Quando anche il Congresso ha paura dell’intelligenza artificiale
Quello che è appena accaduto nella Commissione parlamentare del Congresso americano su Cina e intelligenza artificiale non è una semplice udienza: è un campanello d’allarme istituzionale, un raro momento di lucidità bipartisan in un’epoca in cui la lucidità è un bene scarso quanto la moderazione algoritmica su TikTok. Se finora l’Intelligenza Artificiale era il giocattolo brillante dei CEO in cerca di market cap, dei venture capitalist in overdose da PowerPoint e dei think tank autocompiaciuti, ora entra ufficialmente nel vocabolario legislativo con una gravitas che ricorda l’ansia esistenziale dei primi esperimenti atomici.

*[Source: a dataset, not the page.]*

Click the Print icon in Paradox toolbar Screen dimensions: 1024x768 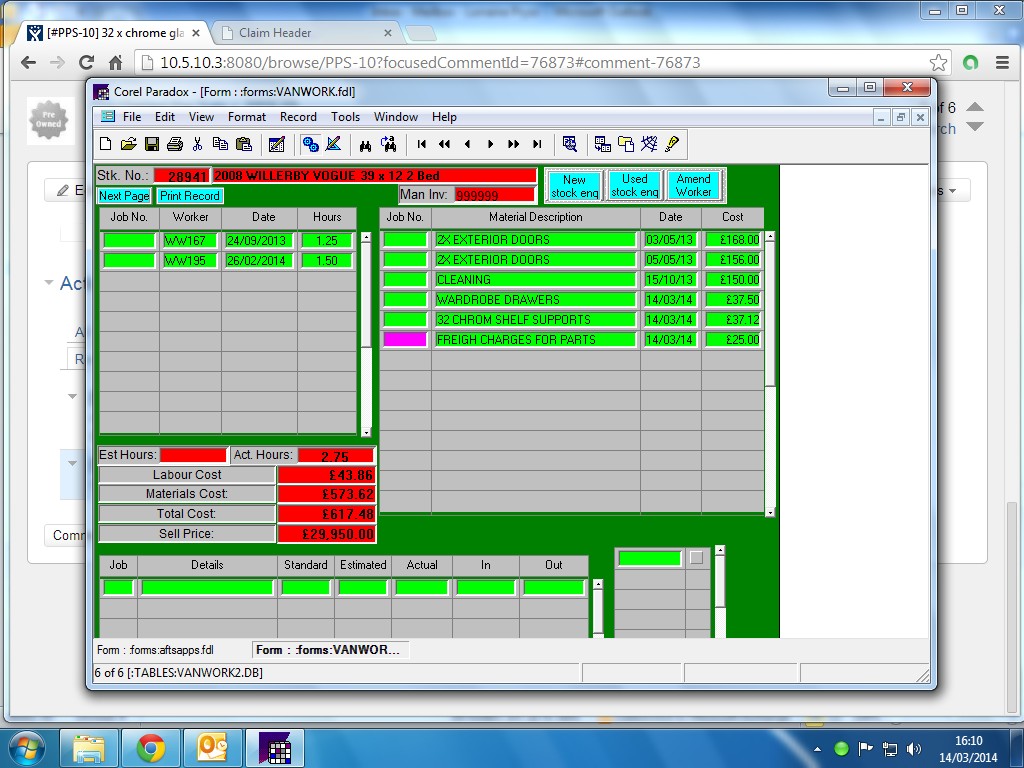click(175, 144)
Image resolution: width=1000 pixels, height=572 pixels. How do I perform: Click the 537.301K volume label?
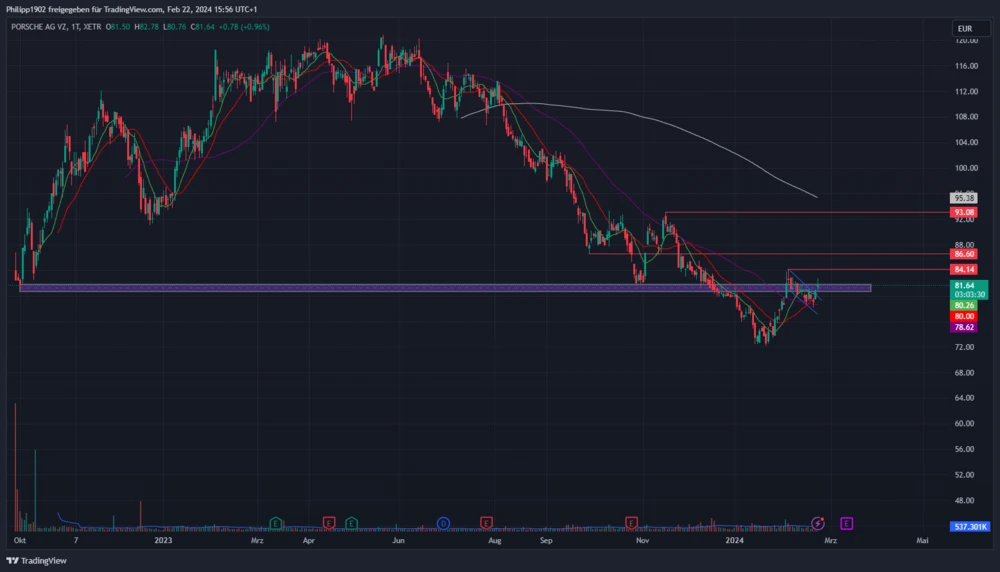tap(969, 526)
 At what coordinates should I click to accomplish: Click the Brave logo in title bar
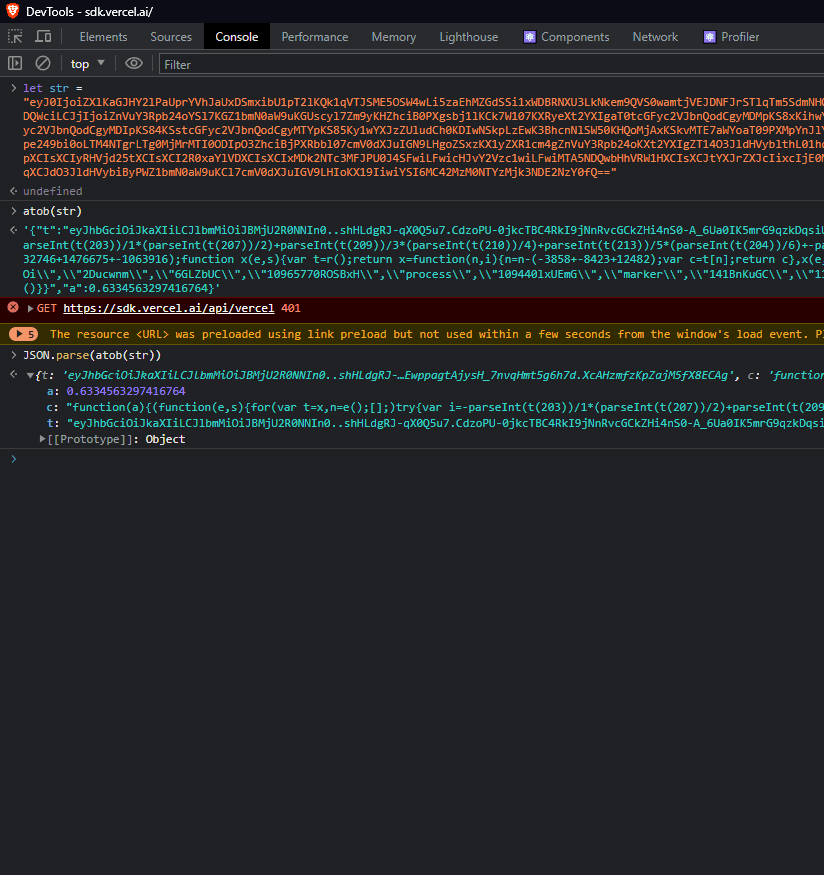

Il fatto che deputati statunitensi — con curricola spesso più adatti al talk show serale che alla supervisione dell’AGI — parlino apertamente di minacce esistenziali, superintelligenza, necessità di allineamento ai valori umani, trattati in stile Convenzione di Ginevra e persino di scenari da ricatto digitale perpetrato da agenti come Claude, è un segnale forte: la politica non solo ha smesso di ignorare l’intelligenza artificiale, ma ha cominciato a temerla. E quando il Congresso ha paura, storicamente, è lì che succede qualcosa. Spesso non qualcosa di buono, ma comunque qualcosa.